Excerpt from a dataset:
***
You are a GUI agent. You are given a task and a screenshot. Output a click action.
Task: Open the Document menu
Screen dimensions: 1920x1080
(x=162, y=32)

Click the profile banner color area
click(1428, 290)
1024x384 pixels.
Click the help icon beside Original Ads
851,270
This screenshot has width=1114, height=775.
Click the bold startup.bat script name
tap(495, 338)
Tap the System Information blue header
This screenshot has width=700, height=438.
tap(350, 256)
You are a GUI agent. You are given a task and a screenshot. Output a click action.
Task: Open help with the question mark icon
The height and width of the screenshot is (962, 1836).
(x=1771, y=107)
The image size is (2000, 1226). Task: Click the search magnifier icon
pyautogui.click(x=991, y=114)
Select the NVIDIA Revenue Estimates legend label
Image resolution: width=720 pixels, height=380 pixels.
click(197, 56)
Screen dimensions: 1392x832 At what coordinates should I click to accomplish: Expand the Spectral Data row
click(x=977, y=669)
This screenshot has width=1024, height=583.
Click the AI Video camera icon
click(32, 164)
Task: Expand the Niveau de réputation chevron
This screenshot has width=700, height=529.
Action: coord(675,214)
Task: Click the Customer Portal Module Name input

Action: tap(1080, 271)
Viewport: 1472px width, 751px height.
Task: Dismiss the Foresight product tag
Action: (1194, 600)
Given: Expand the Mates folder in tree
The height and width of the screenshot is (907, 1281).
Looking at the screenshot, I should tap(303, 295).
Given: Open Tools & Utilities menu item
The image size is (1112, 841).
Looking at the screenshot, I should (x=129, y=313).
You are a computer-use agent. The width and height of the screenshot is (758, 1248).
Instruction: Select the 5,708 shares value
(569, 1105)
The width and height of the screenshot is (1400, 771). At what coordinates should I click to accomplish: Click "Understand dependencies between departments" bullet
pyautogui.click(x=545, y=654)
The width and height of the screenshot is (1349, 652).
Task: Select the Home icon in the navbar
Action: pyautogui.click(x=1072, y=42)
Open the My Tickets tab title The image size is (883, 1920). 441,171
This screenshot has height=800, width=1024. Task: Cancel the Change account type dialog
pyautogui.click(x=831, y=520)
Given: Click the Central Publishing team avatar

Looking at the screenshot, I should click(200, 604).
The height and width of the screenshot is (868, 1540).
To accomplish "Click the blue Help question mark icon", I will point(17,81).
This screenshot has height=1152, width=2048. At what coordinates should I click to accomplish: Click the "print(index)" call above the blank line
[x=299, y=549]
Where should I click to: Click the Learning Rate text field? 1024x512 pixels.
***
Exercise objective: Find each line in the records above that contains the string "size", with case counting, and copy those lines.

Solved problem:
The image size is (2000, 1226). Task: Click the search magnifier icon
The image size is (1112, 841).
Open the My Tickets tab title The image size is (883, 1920). 441,171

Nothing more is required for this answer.